Steel popped open the crisps, stuffed a handful into her mouth, then followed it up with a California roll. ‘Maybe he’s Danby’s boyfriend?’
Logan dug into the bag again: prawn salad and a sparkling mineral water.
Steel scowled at him. ‘Salad? Jesus, all this time and I never knew you were turning into a shirtlifter. Still,’ a smile spread across her face, ‘if that means your tasty IB tart’s up for a bit of extracurricular…?’
‘I’m on a diet, OK?’
‘Bout time. You’ve turned into a right porky wee sod.’ Something in her pocket went ‘bleep’ and Steel pulled out her mobile phone, frowning at the screen. ‘Sodding hell… Thought it was my chiz. Been trying to get hold of him all day.’ She washed a salmon nigiri down with a mouthful of Diet Coke. ‘Finish your gayboy salad, then get digging: I want to know who this “Billy Adams” is, and I want to know how he’s connected to DSI Fat-and-Shouty: anything you can find.’
‘Beattie wants me to—’
‘Don’t care.’ She stuck her fingers in her ears. ‘La-la-la-la-la. Can you see me no’ caring?’
‘You’re not the one he’s whinging at the whole bloody time.’
‘Which part of “La-la-la-la-la” do you no’ understand?’ She popped a fingernail of wasabi into her mouth and made dog’s-bum faces for a minute. ‘Then we’re going to have to go do something about these counterfeit twenties.’
‘I mean, why did they bother promoting him? My arse would make a better DI.’
‘Get onto that bank. Tell them I want security camera footage, see if we can’t find out who made the deposit.’
‘Do you never read the stuff I give you?’ Logan went digging through the pile of paperwork in the inspector’s in-tray, coming out with the printouts he’d slapped down on her desk before the morning briefing. ‘Here.’ He tried to pass them over, but Steel had a cucumber maki in one hand and a bunch of cheese and onion crisps in the other.
‘Eating. You read it.’
‘We’ve already got an ID – the guy tried to deposit the cash into his own account. Kevin Middleton. Only prior he’s got is for drink driving twelve years ago, wrapped his Jag around a lamppost in Cults after some charity auction.’
Steel smiled as she chewed. ‘Perfect. Arrest the silly bugger, then we can all get on with our lives. You thought any more about being Godparent, by the way?’
Logan almost choked on his salad. ‘I… Erm…’ Mouthful of water. ‘I don’t know if… Ahem.’ Pause. ‘Anyway, how come the Perv Patrol aren’t dealing with Knox? How come this is our problem?’
The inspector’s eyes narrowed, making all the wrinkles stand out. ‘Our lord and master DCI Finnie thinks the Offender Management Unit need someone senior to personally oversee Knox’s case.

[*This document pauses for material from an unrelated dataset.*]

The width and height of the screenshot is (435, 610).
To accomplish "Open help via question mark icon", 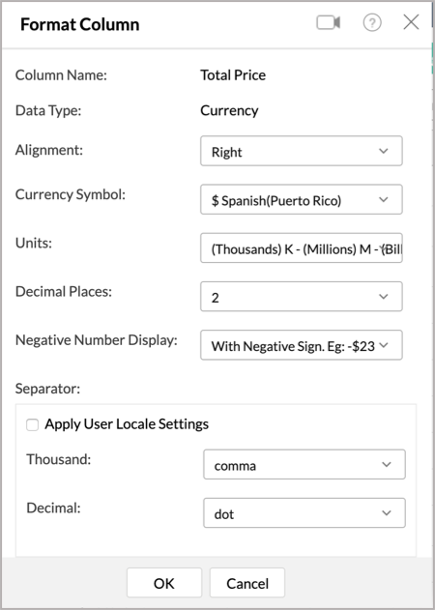I will point(372,22).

Apparently it’s too high profile. Apparently I have experience with sexual predators. Apparently I’m the best person to support the Diddy Men in this difficult and delicate operation.’
She scrunched up her empty crisp packet and hurled it at the bin. Missed. ‘Which means Frog-Face Finnie knows Knox is an odious wee shite, and if anything goes wrong, I’ll be the one carrying the can.’

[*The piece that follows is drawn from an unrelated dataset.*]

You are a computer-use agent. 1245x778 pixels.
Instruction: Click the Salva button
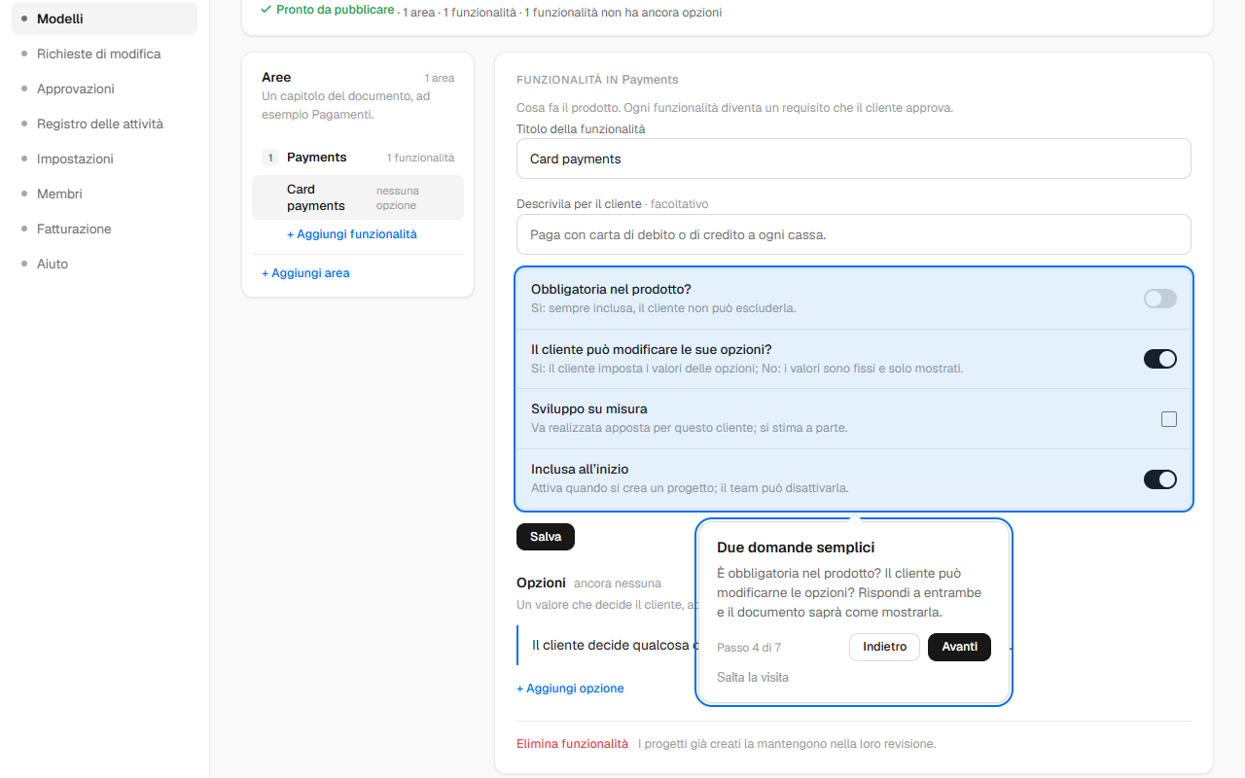pos(546,537)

‘Maybe it won’t be that bad?’
‘Course it bloody will: Knox’ll need someone watching him till the day he dies. So I’ll no’ get shot of him till I retire. It’s the gift that keeps on sodding giving.’ Steel scowled. ‘But don’t you worry: I shall have my revenge. Meantime, you go see what you can get on this Billy Adams bloke Danby’s being so secretive about.’
‘Aw, Jesus, not again!’ Detective Sergeant Mark MacDonald wrinkled his nose, then slapped a hand over his face, hiding his wee goatee beard. ‘Ack…’ He grabbed a folder from his in-tray and fanned it back and forth, sending paperwork fluttering across Logan’s desk.
‘What are you…’ Logan frowned, and then the smell hit him. ‘Bloody hell, Bob!’
DS Bob Marshall just grinned. If God existed, He hadn’t been paying a lot of attention when He’d put Bob together. Big ears stuck out at right-angles from a square head with a bald patch at the back and a single, thick eyebrow at the front. Arms like hairy string. A monkey in a machine-washable suit.
‘Christ!’ Mark blinked, then hauled the door open. ‘What’ve you been eating?’
Bob patted the sides of his stomach. ‘Can’t beat cauliflower cheese and chips.’
‘Oh no it’s everywhere…’ Logan stood, backing away into the corner of the little walled-off section of the CID office, built to house the detective sergeants. Six desks – four for dayshift, two for night – all but one covered in drifts of paperwork and ring binders, monitor, keyboard, and overflowing in-tray. The walls were just about visible between the procedural flowcharts, a corkboard covered with mugshots and memos, a whiteboard with each DS’s name written above a list of active cases, another one with a schematic of some drug dealer’s house scrawled in blue marker pen. And a yellow-and-black biohazard triangle mounted above Bob’s desk.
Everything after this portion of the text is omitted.